Booster Robotics has announced the "Hundred Cities, Ten Thousand Schools" initiative, which targets partnerships with over ten thousand educational institutions globally within three years to promote the widespread adoption of robotics education. The company has launched robot soccer courses that have been adopted by Chinese high schools and universities, using competitive robotics as a vehicle for teaching programming, control theory, and computer vision.[2][6]
The T1 has been showcased at major technology events worldwide:
| Event | Location | Date | Notable Activities |
|---|---|---|---|
| World Robot Conference 2024 | Beijing, China | August 2024 | Official T1 launch |
| IEEE-RAS Humanoids 2024 | Nancy, France | November 2024 | Won Speed and Obstacle Avoidance competitions |
| CES 2025 | Las Vegas, USA | January 2025 | Hands-on demos; walking, push-ups, dancing demonstrations |
| RoboCup 2025 | Salvador, Brazil | July 2025 | Won AdultSize championship |
| IREX 2025 | Tokyo, Japan | 2025 | Product showcase at world's largest robotics exhibition |
| CES 2026 | Las Vegas, USA | January 2026 | Multitasking demos; K1 Geek at Qualcomm booth |
At CES 2025, the T1 drew large crowds in the exhibition showroom by demonstrating its ability to walk, bend over, perform push-ups, dance, kick a soccer ball, and execute kung fu movements.[17]
Booster Robotics' approach to the T1 reflects several deliberate design choices that differentiate it from both large industrial humanoids and simpler educational robots.
At 30 kg and 118 cm tall, the T1 is designed to be handled by a single person. This is a practical consideration for research laboratories and classrooms where moving and setting up the robot should not require a team of people or specialized lifting equipment. By comparison, full-size humanoids like the Unitree H1 (47 kg, 180 cm) or Boston Dynamics' Atlas require multiple handlers.[8]
The three-tier configuration system (Basic/Standard, Gripper, Dexterous Hands) allows customers to select the level of manipulation capability they need. A research group focused purely on locomotion can purchase the 23-DOF Basic model at the lowest price point, while a team working on manipulation tasks can opt for the 41-DOF dexterous hand variant. This modularity keeps the entry price lower for teams that do not need manipulation capabilities and avoids forcing customers to pay for hardware they will not use.[15]
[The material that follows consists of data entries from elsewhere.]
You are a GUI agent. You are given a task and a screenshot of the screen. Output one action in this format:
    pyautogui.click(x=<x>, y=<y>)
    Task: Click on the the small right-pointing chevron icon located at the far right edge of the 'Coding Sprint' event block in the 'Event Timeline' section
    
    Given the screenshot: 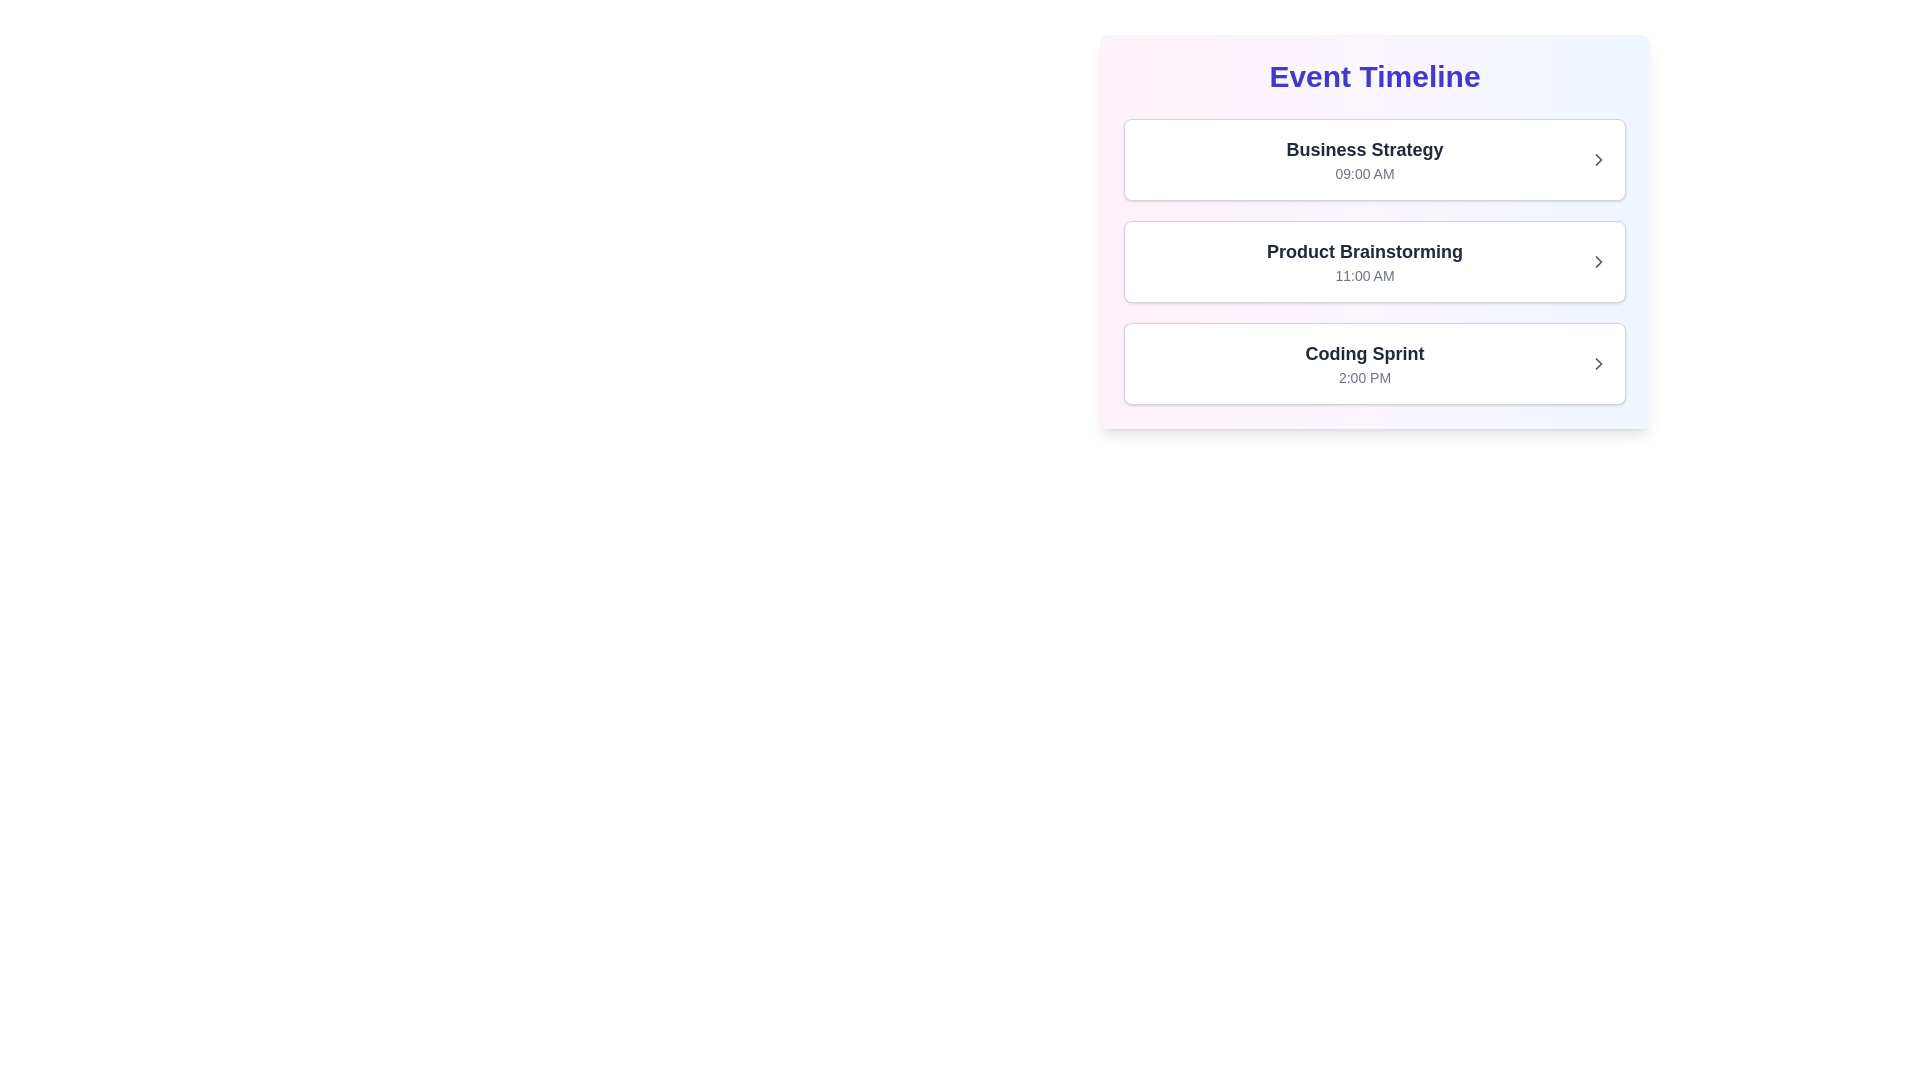 What is the action you would take?
    pyautogui.click(x=1597, y=363)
Booster's open-source strategy extends beyond the SDK to include:
All of these are publicly available on the company's GitHub organization under permissive open-source licenses. This breadth of open-source tooling is intended to reduce the time researchers spend on infrastructure and accelerate the development of novel algorithms. The approach contrasts with some competitors that provide hardware but leave software development largely to the end user.[11][13]
Booster's roots in the Tsinghua Hephaestus RoboCup team mean that the T1 was designed with competitive robotics as a primary use case from the start. Competition environments impose demanding requirements: robots must walk reliably on varied surfaces, recover from falls and collisions, make autonomous decisions, and operate for extended periods without intervention. The T1's success at IEEE-RAS Humanoids 2024 and RoboCup 2025 serves as real-world validation that the platform meets these requirements, giving potential customers confidence that the robot can handle the rigors of active research use.[3]